Computed tomographic angiography, abdominal aorta and bilateral iliofemoral lower extremity runoff, with contrast material(s), including noncontrast images, if performed, and image postprocessing

© Copyright 2025 American Medical Association. All rights reserved.

Common Language Description

A computed tomographic angiography (CTA) of the abdominal aorta and bilateral iliofemoral lower extremity runoff is a specialized imaging procedure that utilizes advanced technology to visualize the blood vessels in these areas. This procedure involves the use of contrast material, which enhances the visibility of the blood vessels during imaging. The process begins with the patient being positioned on a CT table, where an intravenous line is typically inserted into a blood vessel, often in the arm or hand. This line is essential for administering the contrast material, which is injected to provide clearer images of the vascular structures. In some cases, non-contrast images may also be obtained prior to the injection of the contrast to provide baseline data. The CTA employs a combination of computed tomography and angiography techniques, allowing for the acquisition of multiple images that are subsequently processed by a computer. This processing creates detailed, three-dimensional cross-sectional views of the abdominal aorta and the iliofemoral arteries, which are crucial for diagnosing various vascular conditions. The procedure is designed to be efficient, with the CT table moving through the scanning machine as the contrast is injected at a controlled rate. Once the imaging is complete, a radiologist reviews and interprets the resulting images, providing valuable insights into the vascular health of the patient. This comprehensive approach ensures that any abnormalities or issues within the blood vessels can be accurately identified and assessed.
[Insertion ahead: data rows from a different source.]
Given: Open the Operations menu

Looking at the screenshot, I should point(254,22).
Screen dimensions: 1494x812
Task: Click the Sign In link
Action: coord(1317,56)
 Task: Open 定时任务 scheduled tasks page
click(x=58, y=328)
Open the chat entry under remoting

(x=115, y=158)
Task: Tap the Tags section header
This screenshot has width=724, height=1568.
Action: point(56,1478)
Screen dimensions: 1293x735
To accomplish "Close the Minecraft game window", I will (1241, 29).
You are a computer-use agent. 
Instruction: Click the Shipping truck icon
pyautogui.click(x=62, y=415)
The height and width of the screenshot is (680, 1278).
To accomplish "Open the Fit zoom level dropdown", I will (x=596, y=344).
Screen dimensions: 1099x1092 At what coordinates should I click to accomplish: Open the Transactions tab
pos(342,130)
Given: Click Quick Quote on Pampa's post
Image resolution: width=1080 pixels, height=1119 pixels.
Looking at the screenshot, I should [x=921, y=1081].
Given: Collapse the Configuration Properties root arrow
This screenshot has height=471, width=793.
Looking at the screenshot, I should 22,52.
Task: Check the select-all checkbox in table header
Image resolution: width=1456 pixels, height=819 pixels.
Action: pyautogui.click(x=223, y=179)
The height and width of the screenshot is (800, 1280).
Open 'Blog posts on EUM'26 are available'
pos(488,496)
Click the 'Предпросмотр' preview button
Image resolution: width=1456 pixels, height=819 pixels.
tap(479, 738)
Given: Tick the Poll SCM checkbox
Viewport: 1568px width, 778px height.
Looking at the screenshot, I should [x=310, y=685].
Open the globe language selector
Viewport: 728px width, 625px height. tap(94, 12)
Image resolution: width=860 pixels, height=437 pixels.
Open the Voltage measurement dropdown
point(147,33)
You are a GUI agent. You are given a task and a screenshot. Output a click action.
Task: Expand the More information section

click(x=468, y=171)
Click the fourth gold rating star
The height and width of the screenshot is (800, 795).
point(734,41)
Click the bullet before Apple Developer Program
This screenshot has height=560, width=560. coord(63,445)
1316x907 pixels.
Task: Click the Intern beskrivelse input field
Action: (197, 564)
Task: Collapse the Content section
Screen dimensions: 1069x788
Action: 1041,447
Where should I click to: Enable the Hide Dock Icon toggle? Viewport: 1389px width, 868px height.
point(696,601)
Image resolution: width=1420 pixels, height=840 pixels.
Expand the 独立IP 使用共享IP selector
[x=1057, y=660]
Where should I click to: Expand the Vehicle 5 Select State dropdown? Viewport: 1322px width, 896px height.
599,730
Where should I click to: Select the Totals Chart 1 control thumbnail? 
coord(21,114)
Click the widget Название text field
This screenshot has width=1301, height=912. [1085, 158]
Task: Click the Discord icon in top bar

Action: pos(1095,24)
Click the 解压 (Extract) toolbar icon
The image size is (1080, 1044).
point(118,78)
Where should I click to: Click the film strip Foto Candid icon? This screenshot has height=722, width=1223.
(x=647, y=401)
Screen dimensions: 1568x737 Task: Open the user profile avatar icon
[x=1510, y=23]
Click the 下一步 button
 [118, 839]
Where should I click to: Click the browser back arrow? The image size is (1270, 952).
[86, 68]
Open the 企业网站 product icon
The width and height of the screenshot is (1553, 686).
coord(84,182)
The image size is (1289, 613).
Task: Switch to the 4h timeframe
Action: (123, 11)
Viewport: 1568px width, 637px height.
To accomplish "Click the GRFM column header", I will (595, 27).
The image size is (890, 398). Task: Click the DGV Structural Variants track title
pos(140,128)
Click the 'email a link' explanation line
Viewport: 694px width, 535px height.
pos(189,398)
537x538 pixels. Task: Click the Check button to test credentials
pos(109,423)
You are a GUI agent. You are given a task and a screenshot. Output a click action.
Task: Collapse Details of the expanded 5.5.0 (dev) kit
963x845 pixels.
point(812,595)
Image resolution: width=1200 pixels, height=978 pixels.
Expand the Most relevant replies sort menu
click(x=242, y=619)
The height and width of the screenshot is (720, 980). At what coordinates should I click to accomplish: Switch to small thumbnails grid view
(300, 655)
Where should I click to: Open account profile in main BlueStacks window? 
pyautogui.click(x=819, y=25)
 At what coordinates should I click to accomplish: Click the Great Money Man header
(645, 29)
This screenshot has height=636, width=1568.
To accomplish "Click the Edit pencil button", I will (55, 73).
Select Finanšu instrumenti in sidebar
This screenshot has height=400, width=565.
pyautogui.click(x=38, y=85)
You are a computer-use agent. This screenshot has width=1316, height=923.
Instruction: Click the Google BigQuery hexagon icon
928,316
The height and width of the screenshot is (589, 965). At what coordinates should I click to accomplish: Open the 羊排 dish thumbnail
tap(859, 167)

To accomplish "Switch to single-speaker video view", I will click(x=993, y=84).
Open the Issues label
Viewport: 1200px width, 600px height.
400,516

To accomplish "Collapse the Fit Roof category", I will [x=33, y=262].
© Copyright 2025 Coding Ahead. All rights reserved.

1. Indications

The computed tomographic angiography (CTA) of the abdominal aorta and bilateral iliofemoral lower extremity runoff is indicated for various clinical scenarios where detailed visualization of the vascular structures is necessary. The following conditions may warrant this procedure:

  • Assessment of Vascular Disease This procedure is often performed to evaluate for the presence of vascular diseases such as atherosclerosis, which can lead to narrowing or blockage of the arteries.
  • Investigation of Aneurysms CTA is utilized to detect and assess abdominal aortic aneurysms, which are abnormal bulges in the aorta that can pose significant health risks if they rupture.
  • Evaluation of Peripheral Artery Disease Patients with symptoms of peripheral artery disease, such as leg pain or claudication, may undergo this imaging to assess blood flow in the iliofemoral region.
  • Preoperative Planning Surgeons may request a CTA to obtain detailed images of the vascular anatomy prior to surgical interventions involving the abdominal aorta or lower extremities.
  • Postoperative Assessment Following vascular surgery, CTA can be used to evaluate the success of the procedure and to monitor for any complications such as graft failure or stenosis.

2. Procedure

The procedure for performing a computed tomographic angiography (CTA) of the abdominal aorta and bilateral iliofemoral lower extremity runoff involves several key steps to ensure accurate imaging and patient safety. The following outlines the procedural steps:

  • Patient Preparation The patient is first prepared for the procedure by explaining the process and obtaining informed consent. The patient is positioned comfortably on the CT table, and any necessary pre-procedure assessments are conducted.
  • Intravenous Access An intravenous (IV) line is established, typically in the patient's arm or hand. This IV line is crucial for administering the contrast material that enhances the visibility of the blood vessels during imaging.
  • Non-Contrast Imaging If indicated, non-contrast images may be obtained prior to the administration of contrast material. These images serve as a baseline for comparison and help in the interpretation of the subsequent contrast-enhanced images.
  • Contrast Administration A small dose of contrast material is injected through the IV line. Test images may be taken to verify the correct positioning of the contrast. Once confirmed, the full contrast injection is performed at a controlled rate.
  • CT Scanning As the contrast material circulates through the blood vessels, the CT table moves through the CT machine. The scanner captures multiple images of the abdominal aorta and bilateral iliofemoral arteries, creating detailed cross-sectional views.
  • Image Postprocessing After the scanning is completed, the acquired images undergo postprocessing on a computer. This step involves reconstructing the images into three-dimensional views that provide comprehensive insights into the vascular structures.
  • Image Review Finally, a radiologist reviews and interprets the CTA images, assessing for any abnormalities or conditions that may require further clinical attention.

3. Post-Procedure

After the completion of the computed tomographic angiography (CTA), the patient is monitored for any immediate reactions to the contrast material. It is important to ensure that the patient is stable and does not exhibit any adverse effects. The radiologist will analyze the images and prepare a report detailing the findings, which will be communicated to the referring physician. Depending on the results, further diagnostic testing or treatment may be recommended. Patients are typically advised to drink plenty of fluids post-procedure to help flush the contrast material from their system. Any specific post-procedure instructions or follow-up appointments will be provided based on the individual patient's needs and the findings from the CTA.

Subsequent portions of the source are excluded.